## [Task prompt]
A single number is the whole answer: how many lines in this listing contain "arrow".

## [Data supplied]
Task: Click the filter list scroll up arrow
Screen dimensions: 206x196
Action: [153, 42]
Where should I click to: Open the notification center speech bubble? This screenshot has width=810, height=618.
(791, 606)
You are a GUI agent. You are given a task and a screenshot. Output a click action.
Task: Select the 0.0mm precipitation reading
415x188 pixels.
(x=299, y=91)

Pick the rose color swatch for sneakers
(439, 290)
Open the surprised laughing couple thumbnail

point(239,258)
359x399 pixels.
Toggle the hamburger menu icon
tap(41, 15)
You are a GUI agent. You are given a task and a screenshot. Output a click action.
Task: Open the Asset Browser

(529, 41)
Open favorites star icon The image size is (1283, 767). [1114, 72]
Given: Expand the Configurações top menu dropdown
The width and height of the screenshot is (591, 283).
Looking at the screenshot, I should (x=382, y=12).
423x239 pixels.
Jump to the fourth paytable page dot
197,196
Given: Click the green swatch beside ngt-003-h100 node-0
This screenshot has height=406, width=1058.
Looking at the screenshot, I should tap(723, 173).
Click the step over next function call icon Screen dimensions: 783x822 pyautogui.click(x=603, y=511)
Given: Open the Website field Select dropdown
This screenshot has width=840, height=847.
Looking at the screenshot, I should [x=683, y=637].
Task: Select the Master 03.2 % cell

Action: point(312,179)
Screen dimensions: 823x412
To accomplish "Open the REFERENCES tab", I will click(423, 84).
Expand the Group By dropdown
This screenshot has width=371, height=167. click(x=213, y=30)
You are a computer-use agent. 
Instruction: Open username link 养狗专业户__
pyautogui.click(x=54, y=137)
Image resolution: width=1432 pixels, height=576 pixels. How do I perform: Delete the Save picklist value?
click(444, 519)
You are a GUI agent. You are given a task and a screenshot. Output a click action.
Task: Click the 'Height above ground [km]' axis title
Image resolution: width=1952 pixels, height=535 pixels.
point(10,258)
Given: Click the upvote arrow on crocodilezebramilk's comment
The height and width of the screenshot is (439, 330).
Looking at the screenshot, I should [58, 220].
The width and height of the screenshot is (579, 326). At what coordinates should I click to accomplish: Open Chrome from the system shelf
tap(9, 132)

## [Output]
2